I know one or two of you were quite friendly with Anya but I can't seem to send a PM to her. If you could ask her if I could have her email address and then let me have it, I would be most grateful. We both have grandsons of the same age , the same name and with the same problem and I just wanted to hear about how hers was getting on. Thanks if you can help

pollyperkins Fri 06-Jul-18 13:22:17

I've been on GN fot 3 years and right from the start noticed occasional bullying and unpleasantness where people seemed to gang up on someone for no reason. The very first time I posted was when I jumped in with both feet to defend someone who was being 'picked on' and she pm'd me to say thank you.
I can't see that it's changed much. This still happens from time to time and it can get unpleasant especially on political threads. I think as we are all anonymous people have a tendency to criticise and attack others which they wouldn't do in RL (I hope.) But people's feelings can still be hurt.
However most threads are friendly and supportive and I enjoy the chats and humour.

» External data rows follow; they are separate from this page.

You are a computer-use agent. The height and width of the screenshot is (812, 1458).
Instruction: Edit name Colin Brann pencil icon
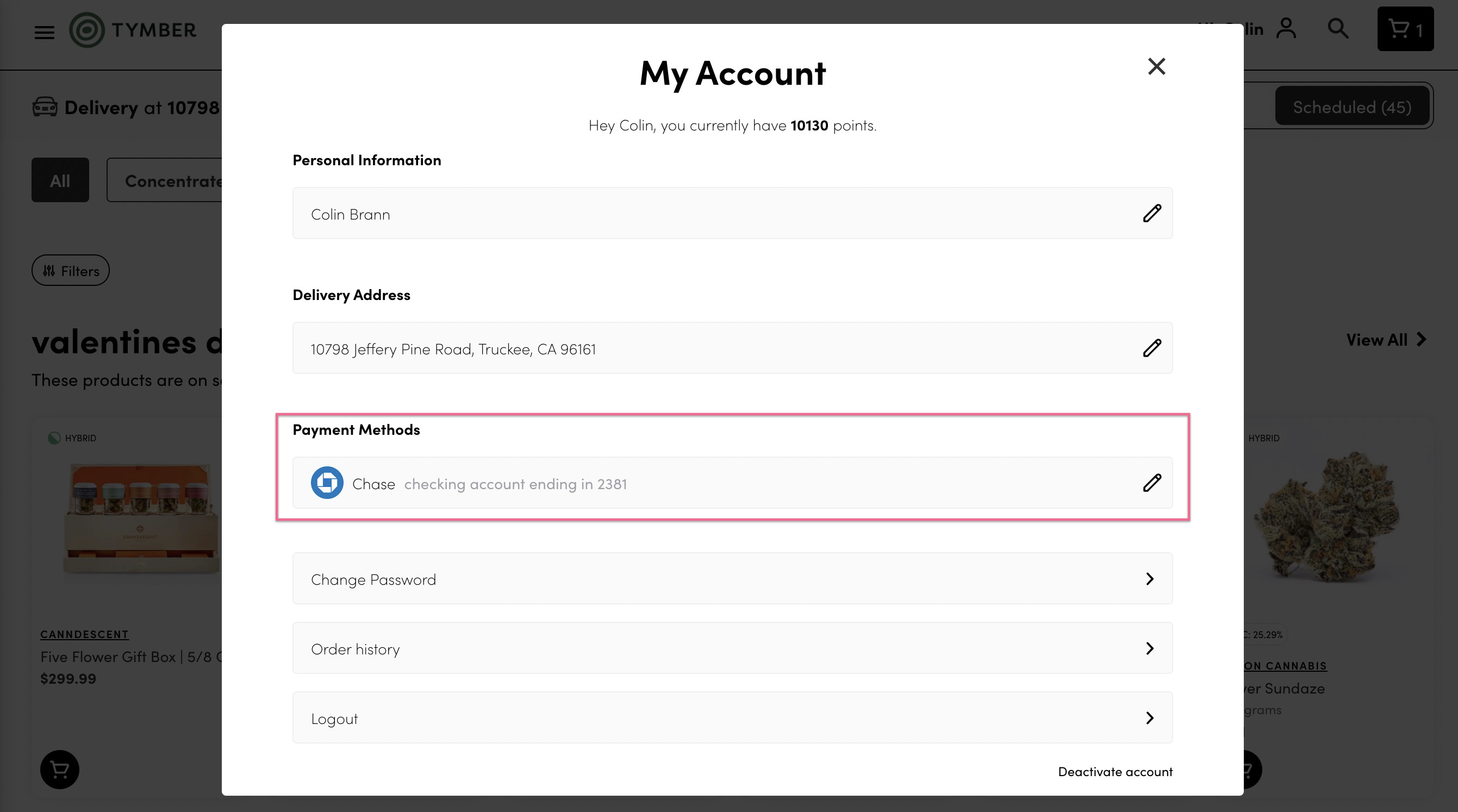(1151, 214)
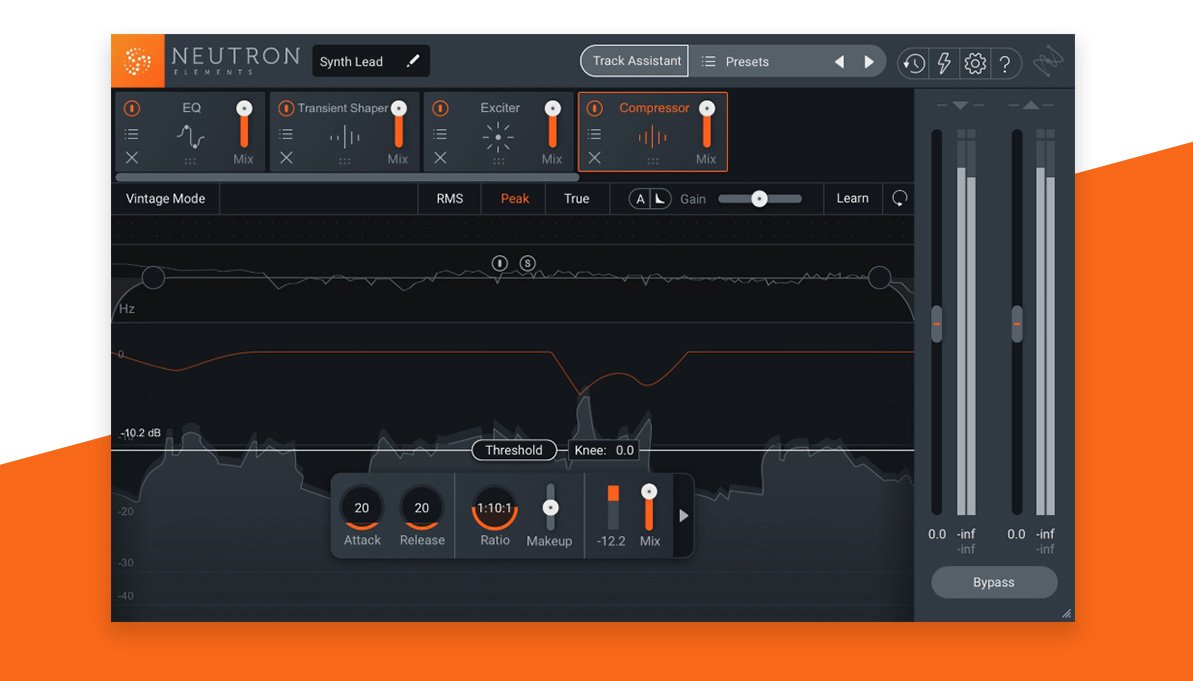The height and width of the screenshot is (681, 1193).
Task: Click the next preset arrow
Action: tap(869, 61)
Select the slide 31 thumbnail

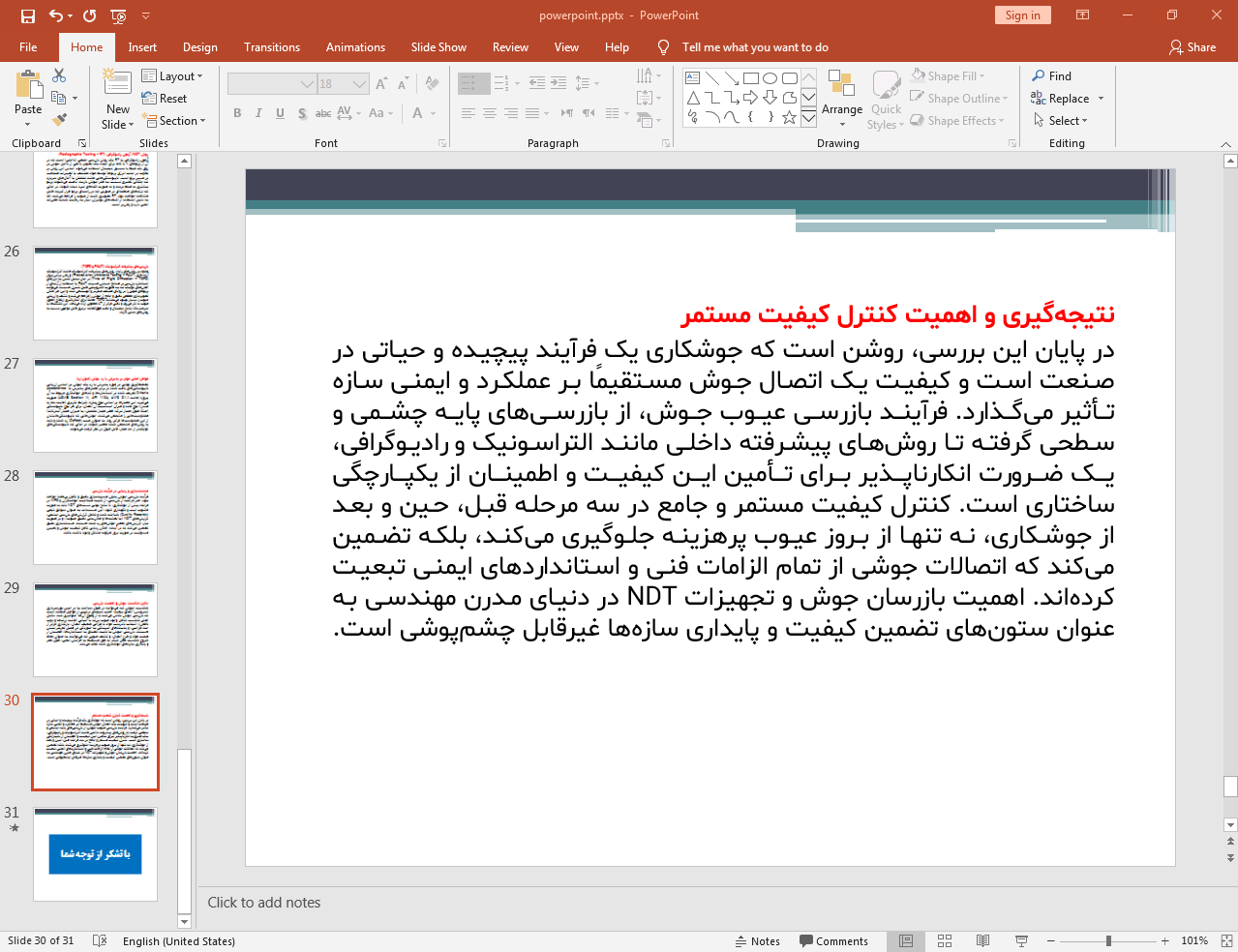[x=95, y=852]
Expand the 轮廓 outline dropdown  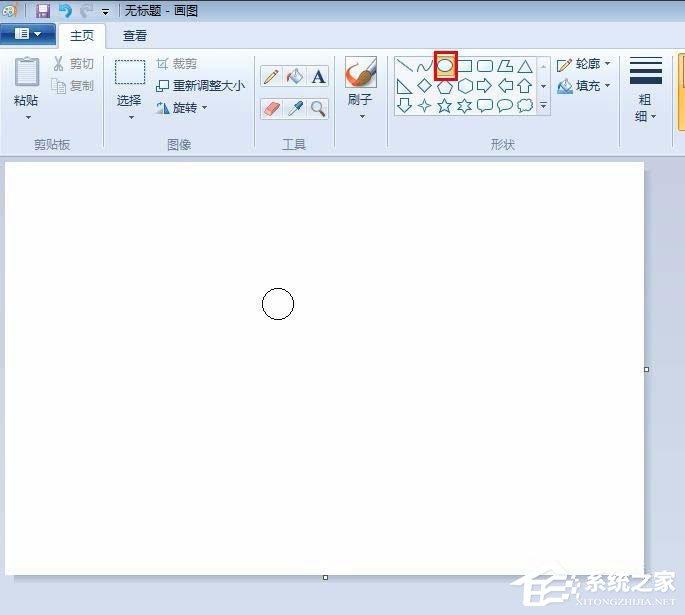coord(584,65)
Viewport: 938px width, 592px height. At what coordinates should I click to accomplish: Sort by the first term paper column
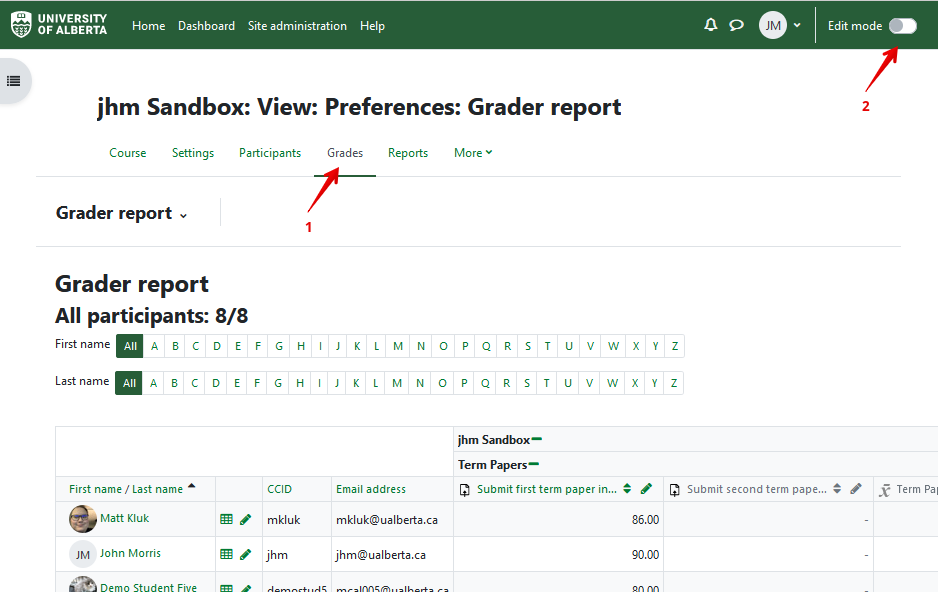tap(627, 489)
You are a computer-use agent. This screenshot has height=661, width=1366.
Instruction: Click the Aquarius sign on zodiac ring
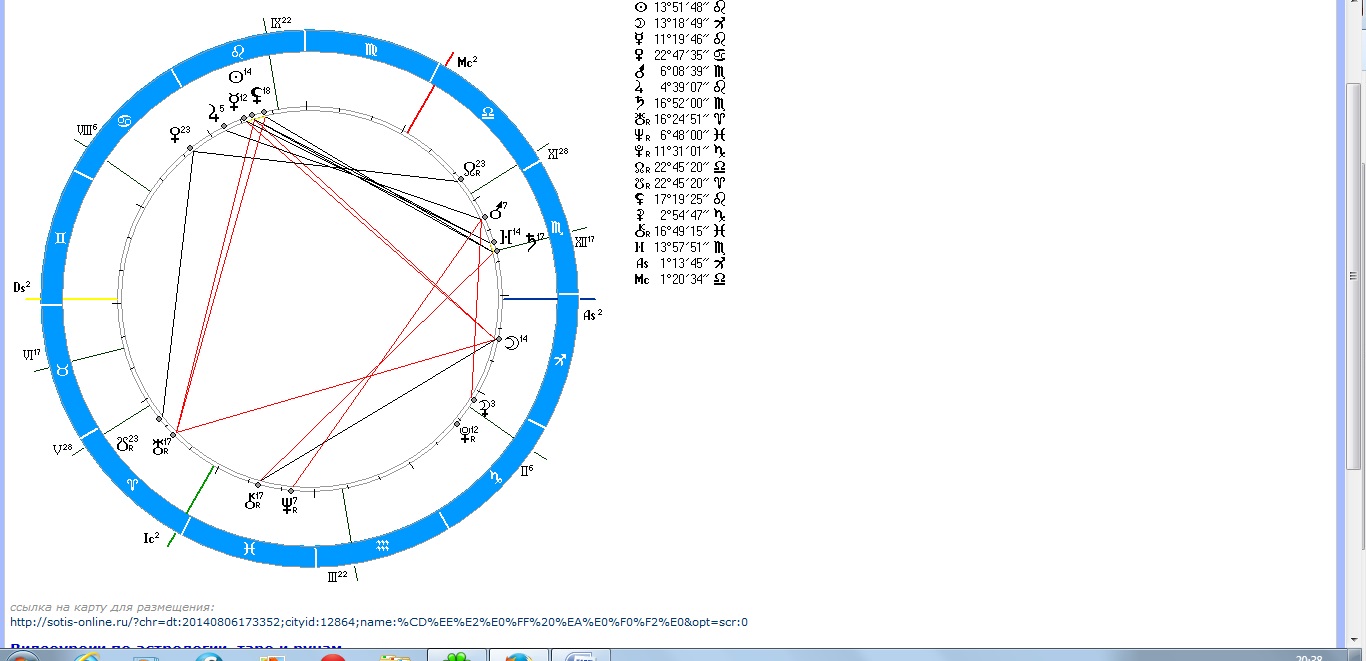[x=382, y=545]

Nonnie Fri 06-Jul-18 13:39:20

Sorry you didn't understand mcem Imo 'a long time' made it quite clear and did not in any way imply I had been a member from the beginning. Had I been here from the beginning it would have been a simple matter to say so. 'Always' was correct in the full context.

mcem Fri 06-Jul-18 14:46:40

Nit-picking aside, I take your point and that of polly but we're coming at this from different angles. Polly quite rightly says that she was aware of the bullying accusations when she joined 3 years ago and I wouldn't contradict that.
However, when I joined G N in its original incarnation that simply wasn't the case.
Ergo we're all justified in saying what we did!!

Nonnie Sat 07-Jul-18 11:02:32

Yes, I would prefer not to have to respond to the nit-picking, rather unhelpful imo.

Shame it is not as it was at the beginning but being on here has taught me that people will say things on a forum they wouldn't say face to face. Maybe those with less than satisfactory lives take it out on others in the virtual world.

I think it is great when people disagree and have reasonable 'conversations' about their differences, I did that with Anya without either of us feeling got at. Unfortunately there are people on gn who can be most unpleasant towards those with a different viewpoint and some who twist what has been said and deliberately misconstrue others' posts. I have been the recipient of such posts and when correcting what I actually said have had no apology. This has led me to decide not to post on some threads where certain people have been 'robust'.

Jalima1108 Sat 07-Jul-18 17:19:54

The very first time I posted was when I jumped in with both feet to defend someone who was being 'picked on' and she pm'd me to say thank you.
Very brave of you pollyperkins, well done.
I have done that a few times and had my knuckles severely rapped as a consequence - but I will carry on!

maddyone Sat 07-Jul-18 22:21:48

It’s funny isn’t it, how you begin to get a feel for some of the other Gransnetters, those you are sure you’d get along with, those who are so empathetic, those who actually you think you’d rather not meet grin.
It does make it difficult to make any kind of relationship, albeit online, if users change their username.